## [DOCUMENT EXCERPT]
%%

Hilariously. That has been my story until recently, but that's so true. Most entrepreneurs crushed themselves. And so I think it's important to deal with that issue, but it's real. So I think another huge one, Ryan is your ability to write off expenses. And this is particularly true for W2 employees. If you're an employed doc in medicine, your group might give you like an academic fund. They might give you like a CME fund or a book fund or something like that, where you can spend money and then have it reimbursed. And so there's no make a cap on that. And it's only specific things that apply. Whereas if you own your business, then there's a ton of stuff that you can write off. Now it has to be specific to the business that you're doing. You can't go and buy a car and write it off. If you have no reason to write off a car in your business, but like I've written off a lot of stuff and it's stuff that's beneficial to me in addition to the business. And for example, Ryan, you pointed out this new DSLR camera that I'm recording on today. And for the first time folks, he's actually realizing what I look like because it's crystal clear and he's regretting his decision to podcast with me.

%%

## [INFORMATION SUPPLIED]
%%

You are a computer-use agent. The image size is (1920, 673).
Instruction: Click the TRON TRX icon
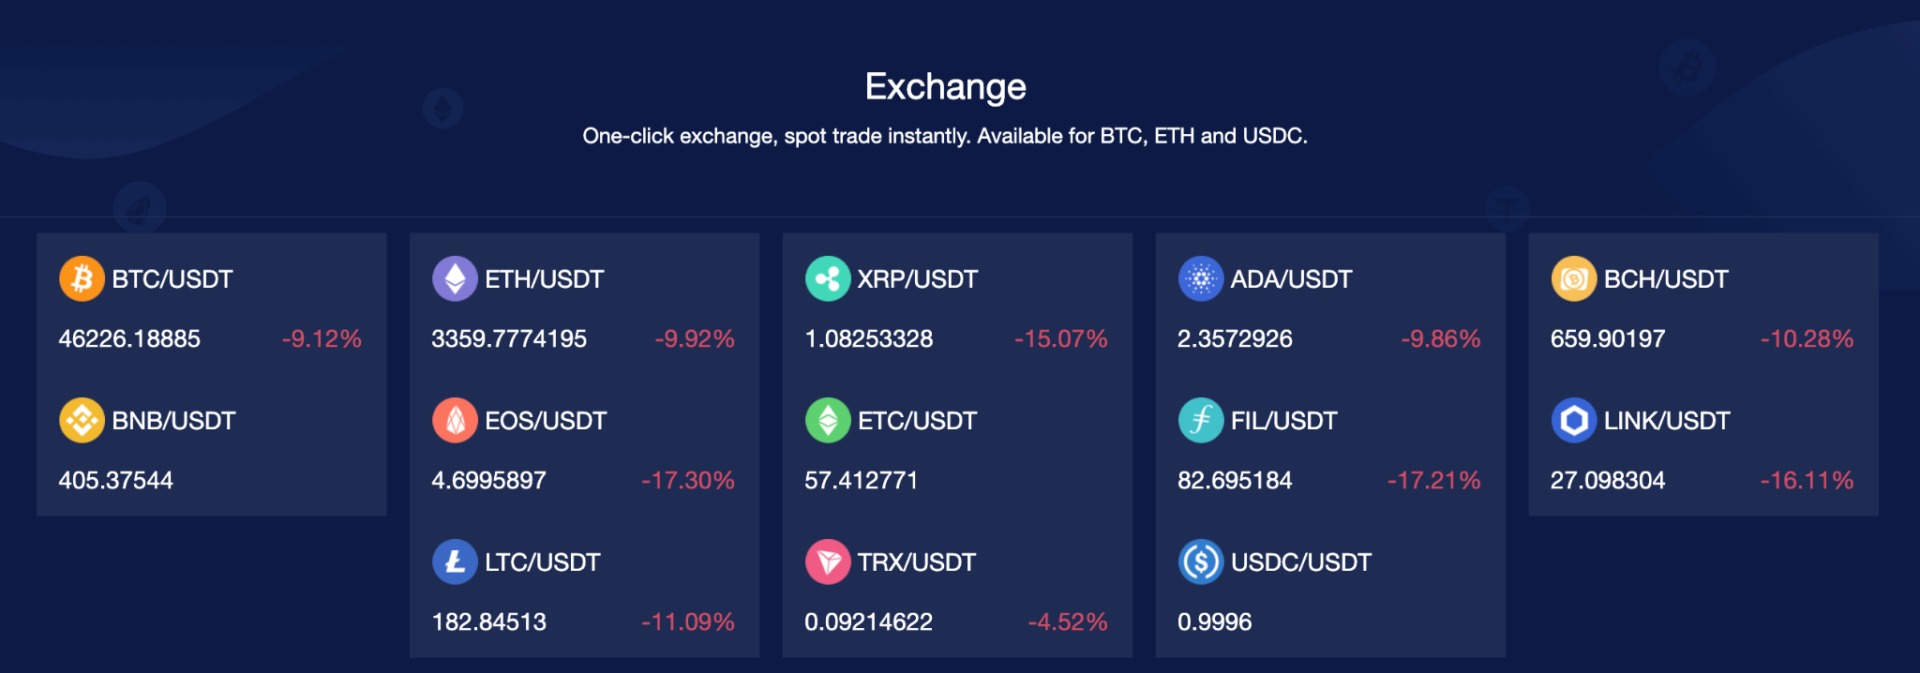(x=828, y=562)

%%

Answer these questions from the excerpt on writing off business expenses:
(a) What funds might a group give an employed doctor?
(b) What item does the speaker say you can't buy and write off without a reason in your business?
(c) What is the speaker recording on today?

## [RESPONSE AREA]
(a) An academic fund, a CME fund, or a book fund.
(b) A car.
(c) A new DSLR camera.